近づいて井戸の中をのぞくと、一人の少年が閉じ込められていた。
インは言った。
「何してるんだ?泳ぎたいのか?教えてあげようか。」
少年は怒って叫んだ。
「上のロープを引っ張れ!」
「わかった。」
インはロープを引き、少年を助け出した。
「なんで泳いでたんだ?」
少年は呆れたように答えた。
「泳いでない。兵士が来たから隠れていただけだ。」
「じゃあ泳いでなかったの?」
「もちろん。」
インは尋ねた。
「名前は?」
少年は答えた。
「俺はコレミ・フォダ。父の仇を討ち、一流の剣士になりたい。でも、まだ強くない。

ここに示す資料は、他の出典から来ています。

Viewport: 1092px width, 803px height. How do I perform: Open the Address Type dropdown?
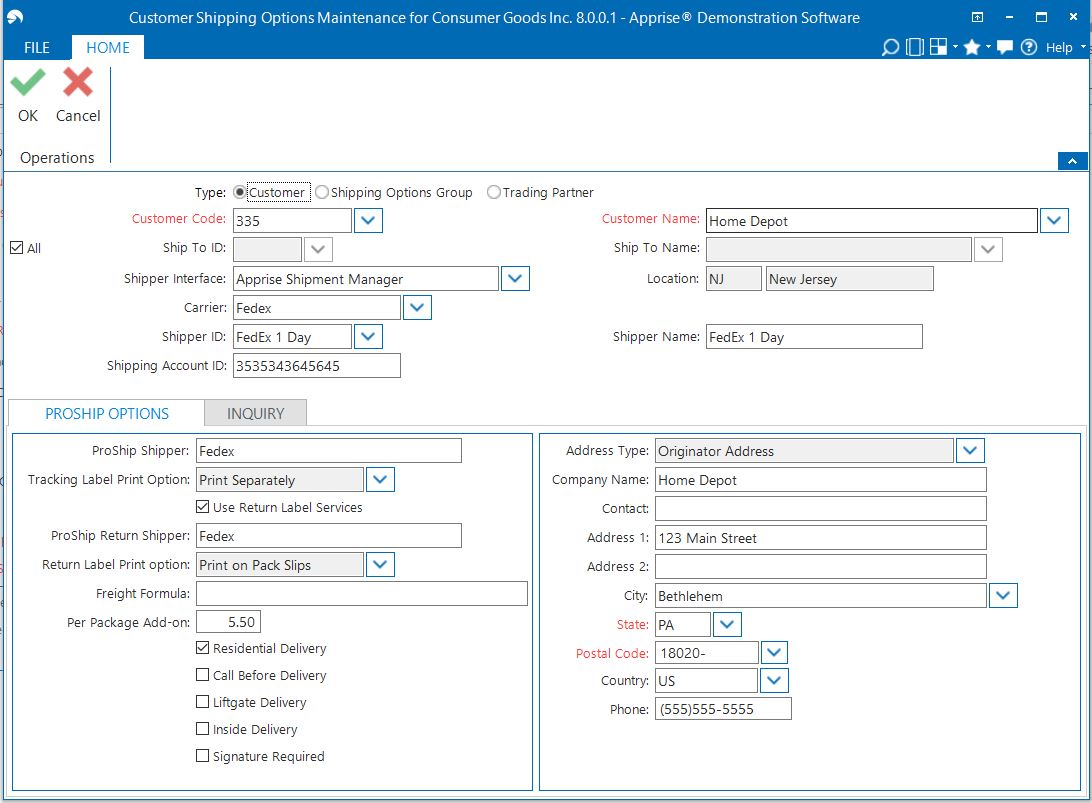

」
インは笑って言った。
「それなら、一緒に旅をしないか?」
フォダは聞いた。
「君の目的は?」
インは答えた。
「『レア・シング』というものを探している。四つの文明を一つにできると言われているんだ。」
フォダは驚いた。
「すごい目標だな……。」
インは微笑んだ。
「でも、俺もまだ強くない。」
フォダは聞いた。
「じゃあ、どうしてそんな危険な旅に出るんだ?」
「修行するためさ。」
「どこで?」
「サハリスだ。」
フォダは目を見開いた。
「砂漠!?」
「そうだ。」
インは手を差し出した。
「立てよ。今日から友達だ。」
フォダは笑顔でその手を握った。
「よし、行こう。」
フォダは走ってモロに飛び乗った。
インは叫んだ。
「最初に乗るのは俺だ!」
モロは怒って鳴いた。
「ヒヒーン!」
フォダは聞いた。
「何て言ったんだ?」
インは笑って答えた。
「『誰も乗せない』ってさ。」
こうして三人は歩いて旅を続けた。
しばらくして、フォダが言った。
「荷車が必要だ。」
インは聞いた。
「お金はいくら持ってる?」
「金貨三百枚。」
「俺は二百九枚。」
フォダは言った。
「一番安い荷車でも二百五十枚する。」
インは笑った。
「それなら買えるな。」
その時、インの手から地図が風に飛ばされた。
フォダは叫んだ。
「最悪だ!俺はとんでもない間抜けと旅してる!」
インは照れ笑いしながら頭をかいた。
「取りに行こう。」
二人は地図を追いかけたが、風はどんどん遠くへ運んでいく。
突然――
地図は排水管の中へ飛び込んだ。
フォダは立ち止まった。
「本当に入るのか?」
インは地図を見つめた。
「たぶん。」
フォダはため息をついた。
「行こう。失くしたくない。」
二人は排水管の中へ飛び込み、地図を追いかけた。
やがて出口から太陽の光が見えた。
フォダは叫んだ。
「急げ!逃げられる!」
モロは全力で走り、インは地図をつかんだ。
しかし、その瞬間――
モロは激しい水流に飲み込まれた。
「モロ!」
インは飛び込んだ。
フォダは言った。
「仕方ない!」
そして彼も飛び込んだ。
三人は激流に流され――
しばらくして別の場所へ流れ着いた。
インはゆっくり目を開けた。
続いてフォダも目を覚ました。
二人は辺りを見回し、驚いた。
そこは、一軒の家の中だった。
インとモロの旅は、新たな出会いによって大きく動き始める。新しい仲間とともに、未知の冒険が幕を開ける。